» **TEXTO DADO**
+ + +

Os poemas do Servo de Iavé referiam-se ao sofrimento dum povo, Israel, que libertado do seu pecado, se converteu, de novo abrindo as portas do um futuro. E de facto, 70 anos depois do desterro para o exílio, o povo pôde voltar ao seu país, à sua terra. Claro que, mesmo depois de retornado, logo se viu outra vez confrontado com novas situações de sofrimento, perseguido por aqueles a quem a Bíblia chama muitas vezes os ímpios, os maus, mas a quem, mesmo assim, continuava a ser prometida a salvação e a glória.
Mais tarde ainda, o Novo Testamento pensou que o Servo de Iavé era Jesus, o Cristo. Embora o autor dos ditos poemas não tenha tido a intenção de adivinhar futuros — a paixão e morte de Jesus para a remissão dos pecados. Não foi para isso que Jesus apareceu na História! Por nós, homens, e para nossa salvação, desceu dos céus, e incarnou…, e se fez homem?

+ + +

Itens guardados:
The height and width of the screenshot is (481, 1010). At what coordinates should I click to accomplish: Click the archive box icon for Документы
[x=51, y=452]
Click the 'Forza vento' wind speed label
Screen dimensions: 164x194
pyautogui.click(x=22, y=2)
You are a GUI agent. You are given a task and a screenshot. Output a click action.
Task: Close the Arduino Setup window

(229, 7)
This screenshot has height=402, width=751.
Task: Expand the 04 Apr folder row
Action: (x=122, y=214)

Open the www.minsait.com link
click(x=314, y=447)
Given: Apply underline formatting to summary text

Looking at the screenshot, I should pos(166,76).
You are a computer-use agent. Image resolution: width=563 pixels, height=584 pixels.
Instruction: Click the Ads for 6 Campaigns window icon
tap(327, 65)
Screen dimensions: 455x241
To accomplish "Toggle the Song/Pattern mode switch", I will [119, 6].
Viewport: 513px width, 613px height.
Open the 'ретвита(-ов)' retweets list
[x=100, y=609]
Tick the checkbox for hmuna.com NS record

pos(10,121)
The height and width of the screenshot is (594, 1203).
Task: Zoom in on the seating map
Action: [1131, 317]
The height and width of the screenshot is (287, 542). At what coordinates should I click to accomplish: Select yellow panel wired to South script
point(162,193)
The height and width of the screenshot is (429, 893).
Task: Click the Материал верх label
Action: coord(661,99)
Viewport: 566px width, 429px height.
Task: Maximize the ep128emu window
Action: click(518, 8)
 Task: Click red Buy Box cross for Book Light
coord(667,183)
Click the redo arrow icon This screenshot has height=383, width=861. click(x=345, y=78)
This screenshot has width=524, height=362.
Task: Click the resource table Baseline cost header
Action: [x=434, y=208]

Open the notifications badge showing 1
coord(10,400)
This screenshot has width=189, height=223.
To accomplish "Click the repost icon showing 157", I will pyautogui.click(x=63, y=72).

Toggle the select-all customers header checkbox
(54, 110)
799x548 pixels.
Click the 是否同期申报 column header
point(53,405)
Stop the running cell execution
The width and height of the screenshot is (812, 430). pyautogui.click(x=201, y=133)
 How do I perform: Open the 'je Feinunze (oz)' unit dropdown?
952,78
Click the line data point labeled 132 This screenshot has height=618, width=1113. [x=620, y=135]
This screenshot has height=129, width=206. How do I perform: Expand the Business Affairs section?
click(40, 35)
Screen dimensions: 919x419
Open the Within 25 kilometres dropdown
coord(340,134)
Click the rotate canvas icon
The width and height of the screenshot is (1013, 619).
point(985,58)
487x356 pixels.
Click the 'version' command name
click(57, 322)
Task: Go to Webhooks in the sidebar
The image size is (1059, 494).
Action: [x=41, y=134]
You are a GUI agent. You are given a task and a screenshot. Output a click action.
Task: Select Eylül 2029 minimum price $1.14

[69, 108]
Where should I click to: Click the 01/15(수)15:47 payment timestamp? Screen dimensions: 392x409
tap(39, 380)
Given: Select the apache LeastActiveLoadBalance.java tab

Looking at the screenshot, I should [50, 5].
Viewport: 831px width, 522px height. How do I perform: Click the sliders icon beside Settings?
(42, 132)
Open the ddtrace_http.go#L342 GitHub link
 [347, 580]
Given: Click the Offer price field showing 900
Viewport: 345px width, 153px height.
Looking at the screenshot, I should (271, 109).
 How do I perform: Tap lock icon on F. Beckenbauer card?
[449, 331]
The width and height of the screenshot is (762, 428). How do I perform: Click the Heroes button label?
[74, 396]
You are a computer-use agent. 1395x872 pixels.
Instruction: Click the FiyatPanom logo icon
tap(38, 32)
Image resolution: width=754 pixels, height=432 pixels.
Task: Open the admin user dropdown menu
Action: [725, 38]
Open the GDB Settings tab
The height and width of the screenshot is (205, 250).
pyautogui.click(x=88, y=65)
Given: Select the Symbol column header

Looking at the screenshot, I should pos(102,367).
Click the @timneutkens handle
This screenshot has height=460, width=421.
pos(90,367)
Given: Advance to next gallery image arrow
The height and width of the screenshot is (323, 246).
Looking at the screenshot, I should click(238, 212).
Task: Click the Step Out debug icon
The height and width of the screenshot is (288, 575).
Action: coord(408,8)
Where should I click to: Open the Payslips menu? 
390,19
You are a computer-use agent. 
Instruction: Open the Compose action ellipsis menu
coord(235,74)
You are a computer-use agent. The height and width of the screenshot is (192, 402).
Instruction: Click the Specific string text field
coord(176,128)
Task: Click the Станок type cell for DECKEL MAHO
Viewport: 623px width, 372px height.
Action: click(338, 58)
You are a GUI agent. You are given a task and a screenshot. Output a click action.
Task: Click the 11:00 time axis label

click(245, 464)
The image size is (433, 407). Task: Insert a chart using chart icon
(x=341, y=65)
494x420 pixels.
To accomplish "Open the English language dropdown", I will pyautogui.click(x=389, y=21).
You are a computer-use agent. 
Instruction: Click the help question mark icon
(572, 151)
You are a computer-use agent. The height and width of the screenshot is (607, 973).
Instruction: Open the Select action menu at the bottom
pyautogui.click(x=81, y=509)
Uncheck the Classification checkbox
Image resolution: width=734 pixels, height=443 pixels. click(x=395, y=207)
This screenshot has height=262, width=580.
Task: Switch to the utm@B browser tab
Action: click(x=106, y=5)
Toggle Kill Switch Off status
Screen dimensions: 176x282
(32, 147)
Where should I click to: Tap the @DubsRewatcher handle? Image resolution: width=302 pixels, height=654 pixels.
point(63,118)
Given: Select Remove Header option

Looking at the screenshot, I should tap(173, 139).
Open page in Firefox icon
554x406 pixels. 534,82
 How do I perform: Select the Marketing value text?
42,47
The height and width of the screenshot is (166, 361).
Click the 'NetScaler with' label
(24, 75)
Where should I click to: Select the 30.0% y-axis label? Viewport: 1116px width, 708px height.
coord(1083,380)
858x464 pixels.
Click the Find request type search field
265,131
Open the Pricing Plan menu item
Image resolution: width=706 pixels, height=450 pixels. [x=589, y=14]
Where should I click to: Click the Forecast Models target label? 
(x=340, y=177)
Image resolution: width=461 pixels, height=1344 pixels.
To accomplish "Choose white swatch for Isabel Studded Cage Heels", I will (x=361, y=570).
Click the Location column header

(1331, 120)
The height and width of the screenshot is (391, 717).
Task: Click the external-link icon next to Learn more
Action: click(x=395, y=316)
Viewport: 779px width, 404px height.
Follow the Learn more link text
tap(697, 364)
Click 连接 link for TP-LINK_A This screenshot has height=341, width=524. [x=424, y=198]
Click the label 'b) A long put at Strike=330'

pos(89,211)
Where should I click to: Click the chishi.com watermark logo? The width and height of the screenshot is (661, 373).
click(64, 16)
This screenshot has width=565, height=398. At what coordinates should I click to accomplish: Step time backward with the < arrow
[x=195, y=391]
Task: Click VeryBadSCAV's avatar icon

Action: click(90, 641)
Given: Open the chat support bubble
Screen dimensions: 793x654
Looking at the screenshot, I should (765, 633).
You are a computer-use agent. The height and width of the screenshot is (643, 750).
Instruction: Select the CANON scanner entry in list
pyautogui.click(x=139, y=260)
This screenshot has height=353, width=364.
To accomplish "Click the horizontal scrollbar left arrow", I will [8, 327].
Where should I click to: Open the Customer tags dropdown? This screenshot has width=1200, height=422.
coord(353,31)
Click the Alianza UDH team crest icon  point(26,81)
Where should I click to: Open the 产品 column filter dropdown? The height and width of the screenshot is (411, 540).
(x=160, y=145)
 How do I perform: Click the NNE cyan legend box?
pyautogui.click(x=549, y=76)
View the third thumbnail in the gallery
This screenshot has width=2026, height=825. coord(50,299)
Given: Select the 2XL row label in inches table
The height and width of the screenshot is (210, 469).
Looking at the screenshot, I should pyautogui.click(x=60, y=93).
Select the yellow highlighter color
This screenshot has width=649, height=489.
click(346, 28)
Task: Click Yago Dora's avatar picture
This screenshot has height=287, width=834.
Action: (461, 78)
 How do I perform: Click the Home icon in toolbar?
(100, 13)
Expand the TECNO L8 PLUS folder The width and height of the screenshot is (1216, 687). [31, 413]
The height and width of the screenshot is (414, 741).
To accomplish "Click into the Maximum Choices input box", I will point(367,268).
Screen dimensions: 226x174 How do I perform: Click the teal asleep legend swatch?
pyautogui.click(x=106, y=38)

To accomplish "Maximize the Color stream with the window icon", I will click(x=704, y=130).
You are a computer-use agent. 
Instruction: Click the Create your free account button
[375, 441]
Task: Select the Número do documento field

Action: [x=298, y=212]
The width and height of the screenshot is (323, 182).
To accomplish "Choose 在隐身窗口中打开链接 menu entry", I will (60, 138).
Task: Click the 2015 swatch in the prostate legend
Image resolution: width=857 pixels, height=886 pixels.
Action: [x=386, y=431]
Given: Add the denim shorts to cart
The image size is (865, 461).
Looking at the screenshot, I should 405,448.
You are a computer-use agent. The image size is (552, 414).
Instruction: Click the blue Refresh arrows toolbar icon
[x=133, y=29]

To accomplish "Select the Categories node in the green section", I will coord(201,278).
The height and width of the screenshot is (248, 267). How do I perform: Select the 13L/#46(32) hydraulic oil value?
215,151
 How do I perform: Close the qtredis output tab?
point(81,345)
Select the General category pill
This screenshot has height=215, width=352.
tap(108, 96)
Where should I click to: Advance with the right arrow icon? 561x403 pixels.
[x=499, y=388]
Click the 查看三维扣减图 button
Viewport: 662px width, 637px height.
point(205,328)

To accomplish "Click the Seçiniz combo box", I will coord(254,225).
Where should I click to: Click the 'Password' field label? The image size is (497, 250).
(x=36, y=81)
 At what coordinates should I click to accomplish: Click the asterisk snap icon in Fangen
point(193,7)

+ + +

» **TAREFA PROPOSTA**
Transcreve palavra por palavra o trecho do texto sobre o Servo de Iavé entre "Os poemas do" e "se fez homem?", ambos incluídos.

» **RESPOSTA ESPERADA**
Os poemas do Servo de Iavé referiam-se ao sofrimento dum povo, Israel, que libertado do seu pecado, se converteu, de novo abrindo as portas do um futuro. E de facto, 70 anos depois do desterro para o exílio, o povo pôde voltar ao seu país, à sua terra. Claro que, mesmo depois de retornado, logo se viu outra vez confrontado com novas situações de sofrimento, perseguido por aqueles a quem a Bíblia chama muitas vezes os ímpios, os maus, mas a quem, mesmo assim, continuava a ser prometida a salvação e a glória.
Mais tarde ainda, o Novo Testamento pensou que o Servo de Iavé era Jesus, o Cristo. Embora o autor dos ditos poemas não tenha tido a intenção de adivinhar futuros — a paixão e morte de Jesus para a remissão dos pecados. Não foi para isso que Jesus apareceu na História! Por nós, homens, e para nossa salvação, desceu dos céus, e incarnou…, e se fez homem?